Please give the material again from the start through the line containing "pyautogui.click(x=73, y=59)", substituting "Inbox" for "Messages" and leaving everything else unchanged.
□ □ □ □
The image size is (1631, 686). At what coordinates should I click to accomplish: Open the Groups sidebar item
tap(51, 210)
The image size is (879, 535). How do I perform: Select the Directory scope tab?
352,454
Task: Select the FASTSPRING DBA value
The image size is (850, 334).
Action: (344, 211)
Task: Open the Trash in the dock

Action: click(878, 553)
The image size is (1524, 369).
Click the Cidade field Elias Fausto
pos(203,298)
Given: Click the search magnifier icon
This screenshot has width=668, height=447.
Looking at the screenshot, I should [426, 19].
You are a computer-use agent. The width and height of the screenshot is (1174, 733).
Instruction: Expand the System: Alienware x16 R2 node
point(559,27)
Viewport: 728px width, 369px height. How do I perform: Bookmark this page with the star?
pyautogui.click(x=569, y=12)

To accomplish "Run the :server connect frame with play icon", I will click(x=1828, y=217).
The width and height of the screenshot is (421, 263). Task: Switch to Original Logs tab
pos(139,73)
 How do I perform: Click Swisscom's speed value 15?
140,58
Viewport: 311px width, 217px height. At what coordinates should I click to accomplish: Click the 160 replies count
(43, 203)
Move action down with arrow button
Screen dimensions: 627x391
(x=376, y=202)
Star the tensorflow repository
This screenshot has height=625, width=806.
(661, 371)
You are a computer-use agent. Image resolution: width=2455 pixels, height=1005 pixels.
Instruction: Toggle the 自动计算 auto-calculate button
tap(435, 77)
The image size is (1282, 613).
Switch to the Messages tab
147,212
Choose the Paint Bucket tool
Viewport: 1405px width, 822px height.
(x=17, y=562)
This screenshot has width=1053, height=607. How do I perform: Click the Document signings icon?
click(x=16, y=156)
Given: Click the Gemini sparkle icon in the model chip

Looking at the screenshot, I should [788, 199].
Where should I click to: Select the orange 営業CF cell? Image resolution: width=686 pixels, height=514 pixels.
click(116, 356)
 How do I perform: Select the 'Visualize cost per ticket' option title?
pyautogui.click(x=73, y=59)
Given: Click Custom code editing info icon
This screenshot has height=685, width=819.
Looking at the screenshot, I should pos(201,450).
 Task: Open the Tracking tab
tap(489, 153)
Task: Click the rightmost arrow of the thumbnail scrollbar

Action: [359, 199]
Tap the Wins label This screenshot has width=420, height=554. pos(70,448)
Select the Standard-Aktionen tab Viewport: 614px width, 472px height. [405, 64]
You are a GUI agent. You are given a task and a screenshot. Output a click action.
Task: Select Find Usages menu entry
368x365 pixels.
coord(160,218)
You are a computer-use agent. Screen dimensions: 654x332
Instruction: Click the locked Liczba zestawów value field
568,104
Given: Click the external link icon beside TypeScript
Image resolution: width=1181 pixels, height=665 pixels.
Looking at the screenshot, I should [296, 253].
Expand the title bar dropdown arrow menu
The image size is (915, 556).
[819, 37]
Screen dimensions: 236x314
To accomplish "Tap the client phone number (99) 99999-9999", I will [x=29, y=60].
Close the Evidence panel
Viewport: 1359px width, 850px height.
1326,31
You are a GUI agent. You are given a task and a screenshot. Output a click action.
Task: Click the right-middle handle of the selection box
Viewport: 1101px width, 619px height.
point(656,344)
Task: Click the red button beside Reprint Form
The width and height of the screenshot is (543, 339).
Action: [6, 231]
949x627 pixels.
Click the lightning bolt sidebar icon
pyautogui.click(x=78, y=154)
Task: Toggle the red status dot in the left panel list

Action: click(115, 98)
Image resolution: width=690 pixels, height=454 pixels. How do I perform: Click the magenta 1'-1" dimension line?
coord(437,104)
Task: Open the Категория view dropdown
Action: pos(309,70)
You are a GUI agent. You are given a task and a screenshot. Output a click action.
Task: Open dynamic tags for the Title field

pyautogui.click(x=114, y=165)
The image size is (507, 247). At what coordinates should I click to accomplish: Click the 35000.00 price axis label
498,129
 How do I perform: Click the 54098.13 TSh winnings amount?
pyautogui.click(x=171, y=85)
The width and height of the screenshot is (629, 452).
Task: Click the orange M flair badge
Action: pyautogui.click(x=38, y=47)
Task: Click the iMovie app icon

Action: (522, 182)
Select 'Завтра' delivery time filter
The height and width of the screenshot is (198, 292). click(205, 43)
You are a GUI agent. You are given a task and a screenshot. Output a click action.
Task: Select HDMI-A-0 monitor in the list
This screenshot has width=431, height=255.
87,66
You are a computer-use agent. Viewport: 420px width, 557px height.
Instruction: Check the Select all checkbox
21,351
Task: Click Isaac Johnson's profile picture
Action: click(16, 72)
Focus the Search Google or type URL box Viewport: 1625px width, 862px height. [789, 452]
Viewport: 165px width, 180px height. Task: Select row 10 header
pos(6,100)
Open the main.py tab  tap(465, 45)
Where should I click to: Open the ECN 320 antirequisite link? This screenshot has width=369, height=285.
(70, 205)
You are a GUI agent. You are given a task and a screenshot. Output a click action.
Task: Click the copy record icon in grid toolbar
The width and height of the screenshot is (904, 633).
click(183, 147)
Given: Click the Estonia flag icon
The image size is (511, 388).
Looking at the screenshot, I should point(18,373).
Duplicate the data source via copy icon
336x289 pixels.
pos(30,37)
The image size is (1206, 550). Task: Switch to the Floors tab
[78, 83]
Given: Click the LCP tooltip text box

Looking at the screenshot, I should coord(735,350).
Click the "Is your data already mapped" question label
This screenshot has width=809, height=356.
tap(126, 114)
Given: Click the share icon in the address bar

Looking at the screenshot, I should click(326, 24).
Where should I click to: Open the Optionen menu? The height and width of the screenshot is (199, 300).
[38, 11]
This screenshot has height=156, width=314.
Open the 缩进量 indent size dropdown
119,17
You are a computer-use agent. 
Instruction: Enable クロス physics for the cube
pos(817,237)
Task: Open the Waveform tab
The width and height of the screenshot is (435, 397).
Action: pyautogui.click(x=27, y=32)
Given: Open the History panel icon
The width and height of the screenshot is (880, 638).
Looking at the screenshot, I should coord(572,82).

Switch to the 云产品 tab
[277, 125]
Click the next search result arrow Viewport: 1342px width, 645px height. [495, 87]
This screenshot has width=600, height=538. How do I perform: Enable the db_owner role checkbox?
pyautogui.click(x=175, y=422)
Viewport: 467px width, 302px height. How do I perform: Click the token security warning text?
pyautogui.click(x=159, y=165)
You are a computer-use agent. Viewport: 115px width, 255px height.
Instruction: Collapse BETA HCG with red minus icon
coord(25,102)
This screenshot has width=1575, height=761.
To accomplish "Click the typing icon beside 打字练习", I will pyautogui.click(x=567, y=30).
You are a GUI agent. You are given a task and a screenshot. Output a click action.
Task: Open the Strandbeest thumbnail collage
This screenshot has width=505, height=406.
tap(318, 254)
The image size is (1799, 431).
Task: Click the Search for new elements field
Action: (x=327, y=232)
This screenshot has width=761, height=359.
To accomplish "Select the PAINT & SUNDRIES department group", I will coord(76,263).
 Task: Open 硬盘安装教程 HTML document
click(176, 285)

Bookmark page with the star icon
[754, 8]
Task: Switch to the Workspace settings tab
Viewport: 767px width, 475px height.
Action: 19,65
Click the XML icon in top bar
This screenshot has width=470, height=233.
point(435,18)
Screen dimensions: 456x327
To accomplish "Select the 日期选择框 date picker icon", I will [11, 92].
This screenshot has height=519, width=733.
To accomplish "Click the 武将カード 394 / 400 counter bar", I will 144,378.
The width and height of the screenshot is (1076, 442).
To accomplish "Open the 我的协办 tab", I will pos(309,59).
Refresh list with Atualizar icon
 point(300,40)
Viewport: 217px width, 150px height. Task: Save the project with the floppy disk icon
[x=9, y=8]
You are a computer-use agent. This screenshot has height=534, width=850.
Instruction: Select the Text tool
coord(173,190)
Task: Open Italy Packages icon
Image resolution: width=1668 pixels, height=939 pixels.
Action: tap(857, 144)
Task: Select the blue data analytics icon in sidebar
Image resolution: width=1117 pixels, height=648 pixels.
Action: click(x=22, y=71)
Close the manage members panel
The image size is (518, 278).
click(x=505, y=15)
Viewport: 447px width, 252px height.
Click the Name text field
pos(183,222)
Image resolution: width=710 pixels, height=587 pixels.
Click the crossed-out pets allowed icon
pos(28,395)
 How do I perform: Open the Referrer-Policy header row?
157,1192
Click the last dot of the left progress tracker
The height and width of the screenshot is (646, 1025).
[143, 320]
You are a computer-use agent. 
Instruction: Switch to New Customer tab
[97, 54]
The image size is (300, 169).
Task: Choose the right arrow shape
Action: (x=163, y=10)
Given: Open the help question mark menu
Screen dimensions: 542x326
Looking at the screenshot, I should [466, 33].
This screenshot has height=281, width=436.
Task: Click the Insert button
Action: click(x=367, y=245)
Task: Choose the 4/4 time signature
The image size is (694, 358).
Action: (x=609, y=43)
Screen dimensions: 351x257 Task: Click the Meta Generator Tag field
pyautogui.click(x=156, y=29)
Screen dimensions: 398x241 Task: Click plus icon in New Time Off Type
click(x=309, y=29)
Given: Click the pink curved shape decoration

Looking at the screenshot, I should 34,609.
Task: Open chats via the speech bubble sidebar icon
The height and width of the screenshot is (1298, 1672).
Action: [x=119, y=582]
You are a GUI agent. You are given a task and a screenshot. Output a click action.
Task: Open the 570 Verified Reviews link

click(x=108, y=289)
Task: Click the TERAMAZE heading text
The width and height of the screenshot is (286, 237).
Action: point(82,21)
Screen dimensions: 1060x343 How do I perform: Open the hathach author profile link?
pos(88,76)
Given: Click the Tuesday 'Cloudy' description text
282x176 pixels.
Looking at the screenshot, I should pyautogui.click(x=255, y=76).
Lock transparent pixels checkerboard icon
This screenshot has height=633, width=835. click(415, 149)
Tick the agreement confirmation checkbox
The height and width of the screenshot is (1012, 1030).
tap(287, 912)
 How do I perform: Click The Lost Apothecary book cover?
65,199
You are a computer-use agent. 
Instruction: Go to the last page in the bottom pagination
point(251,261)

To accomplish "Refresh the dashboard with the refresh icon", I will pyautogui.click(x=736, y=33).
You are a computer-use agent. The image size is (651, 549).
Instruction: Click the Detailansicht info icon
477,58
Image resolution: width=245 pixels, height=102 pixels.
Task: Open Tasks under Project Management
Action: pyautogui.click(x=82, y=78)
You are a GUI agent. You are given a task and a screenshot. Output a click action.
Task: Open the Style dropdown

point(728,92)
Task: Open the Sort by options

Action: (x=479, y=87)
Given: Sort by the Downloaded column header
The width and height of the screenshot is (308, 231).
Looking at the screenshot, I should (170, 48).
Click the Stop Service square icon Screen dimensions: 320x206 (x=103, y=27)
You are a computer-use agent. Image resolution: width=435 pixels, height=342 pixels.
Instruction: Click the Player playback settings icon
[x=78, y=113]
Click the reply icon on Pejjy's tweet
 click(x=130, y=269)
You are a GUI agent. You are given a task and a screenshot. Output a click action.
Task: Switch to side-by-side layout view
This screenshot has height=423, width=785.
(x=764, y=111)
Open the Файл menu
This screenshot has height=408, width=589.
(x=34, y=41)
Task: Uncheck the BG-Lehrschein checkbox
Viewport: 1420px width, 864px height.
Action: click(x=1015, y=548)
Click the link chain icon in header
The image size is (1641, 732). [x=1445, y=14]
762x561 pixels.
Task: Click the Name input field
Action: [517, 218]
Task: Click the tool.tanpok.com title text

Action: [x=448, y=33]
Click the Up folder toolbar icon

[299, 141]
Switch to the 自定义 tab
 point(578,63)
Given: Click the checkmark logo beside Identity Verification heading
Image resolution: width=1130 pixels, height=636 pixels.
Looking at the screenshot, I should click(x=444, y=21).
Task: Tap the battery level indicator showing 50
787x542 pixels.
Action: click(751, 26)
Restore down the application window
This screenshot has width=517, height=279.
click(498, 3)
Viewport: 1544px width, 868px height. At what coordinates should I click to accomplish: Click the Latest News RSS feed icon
□ □ □ □
▸ TASK RESULT:
The image size is (1631, 686). At what coordinates should I click to accomplish: Open the Groups sidebar item
tap(51, 210)
The image size is (879, 535). How do I perform: Select the Directory scope tab?
352,454
Task: Select the FASTSPRING DBA value
The image size is (850, 334).
Action: (344, 211)
Task: Open the Trash in the dock

Action: click(878, 553)
The image size is (1524, 369).
Click the Cidade field Elias Fausto
pos(203,298)
Given: Click the search magnifier icon
This screenshot has width=668, height=447.
Looking at the screenshot, I should [426, 19].
You are a computer-use agent. The width and height of the screenshot is (1174, 733).
Instruction: Expand the System: Alienware x16 R2 node
point(559,27)
Viewport: 728px width, 369px height. How do I perform: Bookmark this page with the star?
pyautogui.click(x=569, y=12)

To accomplish "Run the :server connect frame with play icon", I will click(x=1828, y=217).
The width and height of the screenshot is (421, 263). Task: Switch to Original Logs tab
pos(139,73)
 How do I perform: Click Swisscom's speed value 15?
140,58
Viewport: 311px width, 217px height. At what coordinates should I click to accomplish: Click the 160 replies count
(43, 203)
Move action down with arrow button
Screen dimensions: 627x391
(x=376, y=202)
Star the tensorflow repository
This screenshot has height=625, width=806.
(661, 371)
You are a computer-use agent. Image resolution: width=2455 pixels, height=1005 pixels.
Instruction: Toggle the 自动计算 auto-calculate button
tap(435, 77)
The image size is (1282, 613).
Switch to the Inbox tab
147,212
Choose the Paint Bucket tool
Viewport: 1405px width, 822px height.
(x=17, y=562)
This screenshot has width=1053, height=607. How do I perform: Click the Document signings icon?
click(x=16, y=156)
Given: Click the Gemini sparkle icon in the model chip

Looking at the screenshot, I should [788, 199].
Where should I click to: Select the orange 営業CF cell? Image resolution: width=686 pixels, height=514 pixels.
click(116, 356)
 How do I perform: Select the 'Visualize cost per ticket' option title?
pyautogui.click(x=73, y=59)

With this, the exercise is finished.